Stream Processing and Analytics.
##How to run locally From command line execute the following commands:
cd $STREAMLINE-HOME
mvn clean install
cd webservice
mvn package
java -cp target/webservice-0.1.0-SNAPSHOT.jar com.hortonworks.streamline.webservice.StreamlineApplication server conf/streamline-dev.yaml
This should start the webserver on localhost port 8080. If you are running storm on the same host you may get
java.net.BindException: Address already in use
in which case you should modify server
section of streamline.yaml.
##Intellij
Run -> Edit Configuration -> Application -> StreamlineApplication
in the Program argument section
add server $STREAMLINE-HOME/webservice/conf/streamline.yaml
Same config can be used to start debugging.
##Bootstrapping webserver with test data
cd $STREAMLINE-HOME\bootstrap
./bootstrap.sh
Please see bootstrap.sh
which is just bunch of curl commands in case you want to add some other objects to webservice's in memory store.
#Running storm topology
First you need to populate your kafka topic, if you have not done so create your kafka topic by executing
kafka-topics.sh --create --topic nest-topic --zookeeper localhost:2181 --replication-factor 1 --partitions 3
Then run the device simulator CLI to post some sample StreamlineMessage
containing nest data to your kafka topic.
cd $STREAMLINE-HOME
java -cp simulator/target/simulator-0.1.0-SNAPSHOT.jar com.hortonworks.streamline.simulator.CLI -b localhost:9092 -t nest-topic -f simulator/src/main/resources/nest-streamline-messages
Sometimes the command fails with following exceptions:
Exception in thread "main" kafka.common.FailedToSendMessageException: Failed to send messages after 3 tries. at kafka.producer.async.DefaultEventHandler.handle(DefaultEventHandler.scala:90) at kafka.producer.Producer.send(Producer.scala:76) at kafka.javaapi.producer.Producer.send(Producer.scala:33) at com.hortonworks.streamline.simulator.CLI.writeToKafka(CLI.java:182) at com.hortonworks.streamline.simulator.CLI.processDataFile(CLI.java:109) at com.hortonworks.streamline.simulator.CLI.main(CLI.java:74)

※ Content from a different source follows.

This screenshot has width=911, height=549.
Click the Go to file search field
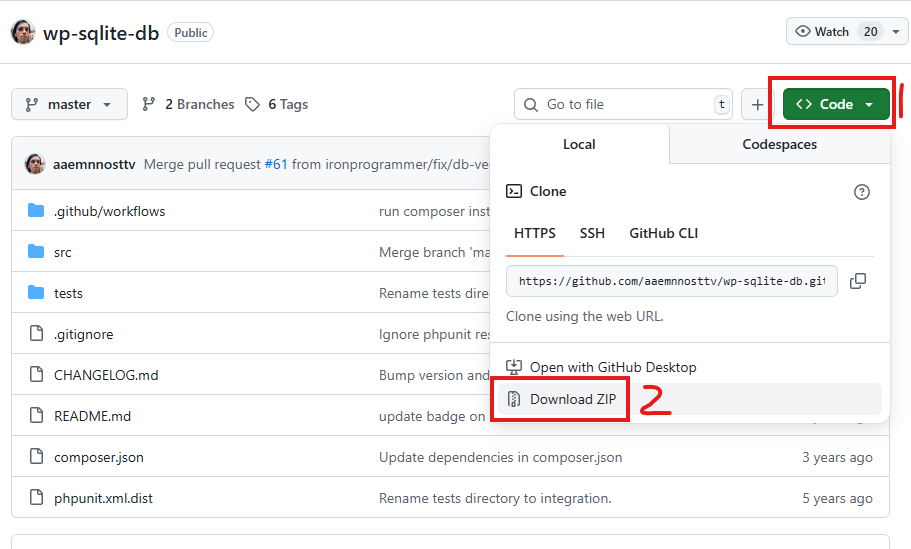[623, 105]
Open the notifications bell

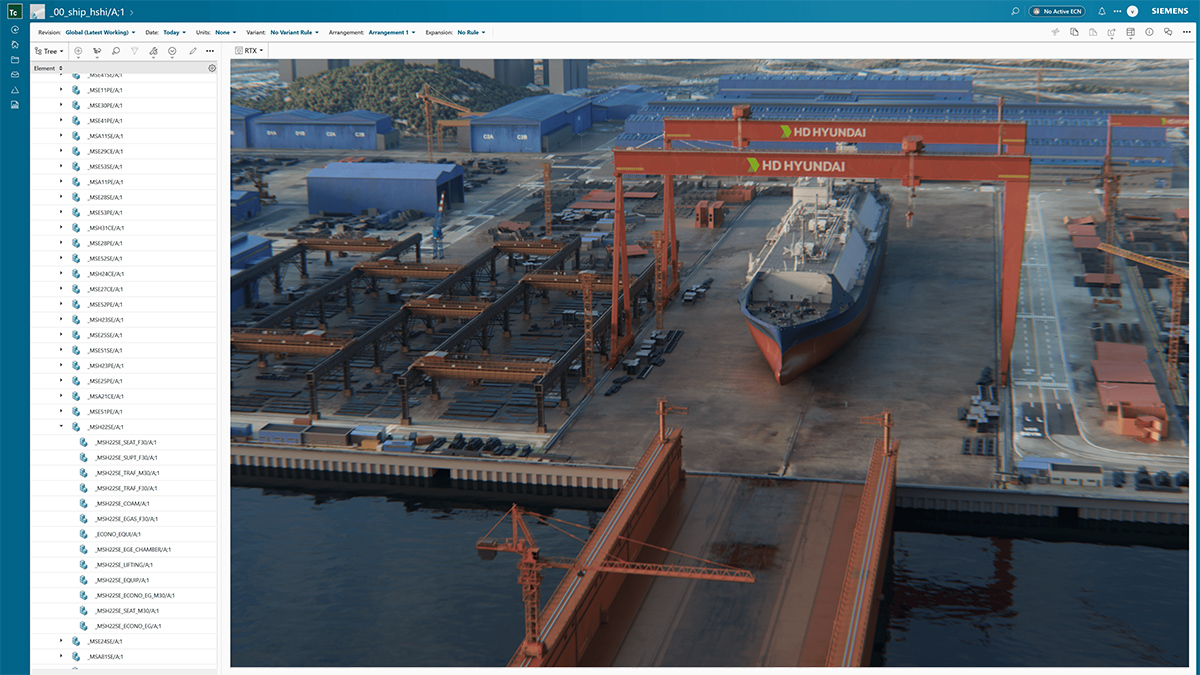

You should verify from kafka's server.properties that the listerner port and host matches. if advertised host is actual hostname like 'HW10960.local' localhost may not work.
You can run the simulator command in a loop or run it multiple times to produce same data again and again.
##HBase set up
Before starting hbase, put the below hbase-site.xml in the hbase config directory so that hbase uses the local ZK instance running in your localhost and localfs for storage so that you dont need to start a separate HDFS server instance.
<configuration>
<property>
<name>hbase.rootdir</name>
<value>file:///tmp/hbase</value>
</property>
<property>
<name>hbase.cluster.distributed</name>
<value>true</value>
</property>
<property>
<name>hbase.zookeeper.quorum</name>
<value>localhost</value>
</property>
</configuration>
Now you need to create HBase tables where the StreamlineEvent and Notifications will be stored.
hbase shell
create 'nest', 'cf', 'd'
create 'Notification', 'd', 'f', 's', 'e', 'r', 'nn', 'ts'
create 'Timestamp_Notification', 'ni', 'd', 'f', 's', 'e', 'r', 'nn', 'ts'
create 'Rule_Notification', 'ni', 'd', 'f', 's', 'e', 'r', 'nn', 'ts'
create 'Rule_Status_Notification', 'ni', 'd', 'f', 's', 'e', 'r', 'nn', 'ts'
create 'Datasource_Notification', 'ni', 'd', 'f', 's', 'e', 'r', 'nn', 'ts'
create 'Datasource_Status_Notification', 'ni', 'd', 'f', 's', 'e', 'r', 'nn', 'ts'
create 'Notifier_Notification', 'ni', 'd', 'f', 's', 'e', 'r', 'nn', 'ts'
create 'Notifier_Status_Notification', 'ni', 'd', 'f', 's', 'e', 'r', 'nn', 'ts'
UI can be used to create/generate a topology and run that on a storm cluster.
#Accounting for bad tuples in a topology
A mechanism has been added so that when messages are being played from a
spout in an Streamline topology and they can't successfully be parsed then such
messages end up in some persistent storage. The way it works is ParserBolt
needs to be supplied with two stream ids using builder methods
withParsedTuplesStreamId and withUnparsedTuplesStreamId. The former stream id
is mandatory and has to be supplied to the bolt. The latter is optional and
can be used tap the tuples that could not be parsed by the parser. Any
subsequent component can subscribe to this stream and get the tuples that
failed to parse using the field bytes
. In sample topology in storm module
an HdfsBolt is used to store the unparsed tuples.
#Accessing UI http://localhost:8080/ui/index.html